Directions for this task
Each record below should be given again exactly as it reads.

----------

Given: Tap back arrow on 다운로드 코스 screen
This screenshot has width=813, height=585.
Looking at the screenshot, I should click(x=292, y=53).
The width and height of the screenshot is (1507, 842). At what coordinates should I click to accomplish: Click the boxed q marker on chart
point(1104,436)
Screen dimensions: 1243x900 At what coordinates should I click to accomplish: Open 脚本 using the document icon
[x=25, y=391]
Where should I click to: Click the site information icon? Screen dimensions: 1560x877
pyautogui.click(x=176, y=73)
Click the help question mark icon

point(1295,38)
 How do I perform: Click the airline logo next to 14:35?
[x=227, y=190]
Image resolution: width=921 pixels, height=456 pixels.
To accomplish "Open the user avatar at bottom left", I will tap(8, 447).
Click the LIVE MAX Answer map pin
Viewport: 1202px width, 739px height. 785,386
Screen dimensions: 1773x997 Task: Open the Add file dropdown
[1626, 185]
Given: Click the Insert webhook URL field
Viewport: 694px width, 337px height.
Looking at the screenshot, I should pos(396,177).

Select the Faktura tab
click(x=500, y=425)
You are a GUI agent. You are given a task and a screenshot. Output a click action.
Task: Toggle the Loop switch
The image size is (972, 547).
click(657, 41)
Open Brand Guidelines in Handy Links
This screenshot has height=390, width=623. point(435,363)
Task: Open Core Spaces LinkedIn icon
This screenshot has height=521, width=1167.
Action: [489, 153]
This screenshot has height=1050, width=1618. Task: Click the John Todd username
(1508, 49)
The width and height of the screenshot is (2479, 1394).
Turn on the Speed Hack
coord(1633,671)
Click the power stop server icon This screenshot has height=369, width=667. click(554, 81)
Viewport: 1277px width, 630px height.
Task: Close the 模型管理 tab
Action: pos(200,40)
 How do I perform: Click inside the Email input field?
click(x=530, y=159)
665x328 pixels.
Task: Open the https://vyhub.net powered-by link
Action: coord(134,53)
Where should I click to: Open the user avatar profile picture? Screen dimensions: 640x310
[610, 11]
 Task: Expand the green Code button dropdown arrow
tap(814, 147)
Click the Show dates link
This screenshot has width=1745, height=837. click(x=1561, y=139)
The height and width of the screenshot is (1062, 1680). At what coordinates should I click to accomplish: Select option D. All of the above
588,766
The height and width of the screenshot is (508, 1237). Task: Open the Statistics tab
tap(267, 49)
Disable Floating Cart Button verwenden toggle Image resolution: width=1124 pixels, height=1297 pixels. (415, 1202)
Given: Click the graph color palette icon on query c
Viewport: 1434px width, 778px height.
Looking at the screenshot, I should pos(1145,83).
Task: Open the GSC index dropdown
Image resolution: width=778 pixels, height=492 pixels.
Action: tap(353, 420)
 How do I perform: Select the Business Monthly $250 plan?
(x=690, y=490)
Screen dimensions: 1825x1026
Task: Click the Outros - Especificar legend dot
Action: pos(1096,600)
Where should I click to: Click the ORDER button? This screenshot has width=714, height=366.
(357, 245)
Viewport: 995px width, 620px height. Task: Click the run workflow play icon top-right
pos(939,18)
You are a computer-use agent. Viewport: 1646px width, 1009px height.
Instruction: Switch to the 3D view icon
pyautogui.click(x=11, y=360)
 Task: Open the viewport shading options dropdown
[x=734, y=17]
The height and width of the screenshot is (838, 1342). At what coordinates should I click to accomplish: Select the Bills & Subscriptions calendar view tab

----------

Solution to this problem
Given: Tap back arrow on 다운로드 코스 screen
This screenshot has width=813, height=585.
Looking at the screenshot, I should click(x=292, y=53).
The width and height of the screenshot is (1507, 842). At what coordinates should I click to accomplish: Click the boxed q marker on chart
point(1104,436)
Screen dimensions: 1243x900 At what coordinates should I click to accomplish: Open 脚本 using the document icon
[x=25, y=391]
Where should I click to: Click the site information icon? Screen dimensions: 1560x877
pyautogui.click(x=176, y=73)
Click the help question mark icon

point(1295,38)
 How do I perform: Click the airline logo next to 14:35?
[x=227, y=190]
Image resolution: width=921 pixels, height=456 pixels.
To accomplish "Open the user avatar at bottom left", I will tap(8, 447).
Click the LIVE MAX Answer map pin
Viewport: 1202px width, 739px height. 785,386
Screen dimensions: 1773x997 Task: Open the Add file dropdown
[1626, 185]
Given: Click the Insert webhook URL field
Viewport: 694px width, 337px height.
Looking at the screenshot, I should pos(396,177).

Select the Faktura tab
click(x=500, y=425)
You are a GUI agent. You are given a task and a screenshot. Output a click action.
Task: Toggle the Loop switch
The image size is (972, 547).
click(657, 41)
Open Brand Guidelines in Handy Links
This screenshot has height=390, width=623. point(435,363)
Task: Open Core Spaces LinkedIn icon
This screenshot has height=521, width=1167.
Action: [489, 153]
This screenshot has height=1050, width=1618. Task: Click the John Todd username
(1508, 49)
The width and height of the screenshot is (2479, 1394).
Turn on the Speed Hack
coord(1633,671)
Click the power stop server icon This screenshot has height=369, width=667. click(554, 81)
Viewport: 1277px width, 630px height.
Task: Close the 模型管理 tab
Action: pos(200,40)
 How do I perform: Click inside the Email input field?
click(x=530, y=159)
665x328 pixels.
Task: Open the https://vyhub.net powered-by link
Action: coord(134,53)
Where should I click to: Open the user avatar profile picture? Screen dimensions: 640x310
[610, 11]
 Task: Expand the green Code button dropdown arrow
tap(814, 147)
Click the Show dates link
This screenshot has width=1745, height=837. click(x=1561, y=139)
The height and width of the screenshot is (1062, 1680). At what coordinates should I click to accomplish: Select option D. All of the above
588,766
The height and width of the screenshot is (508, 1237). Task: Open the Statistics tab
tap(267, 49)
Disable Floating Cart Button verwenden toggle Image resolution: width=1124 pixels, height=1297 pixels. (415, 1202)
Given: Click the graph color palette icon on query c
Viewport: 1434px width, 778px height.
Looking at the screenshot, I should pos(1145,83).
Task: Open the GSC index dropdown
Image resolution: width=778 pixels, height=492 pixels.
Action: tap(353, 420)
 How do I perform: Select the Business Monthly $250 plan?
(x=690, y=490)
Screen dimensions: 1825x1026
Task: Click the Outros - Especificar legend dot
Action: pos(1096,600)
Where should I click to: Click the ORDER button? This screenshot has width=714, height=366.
(357, 245)
Viewport: 995px width, 620px height. Task: Click the run workflow play icon top-right
pos(939,18)
You are a computer-use agent. Viewport: 1646px width, 1009px height.
Instruction: Switch to the 3D view icon
pyautogui.click(x=11, y=360)
 Task: Open the viewport shading options dropdown
[x=734, y=17]
The height and width of the screenshot is (838, 1342). At what coordinates should I click to accomplish: Select the Bills & Subscriptions calendar view tab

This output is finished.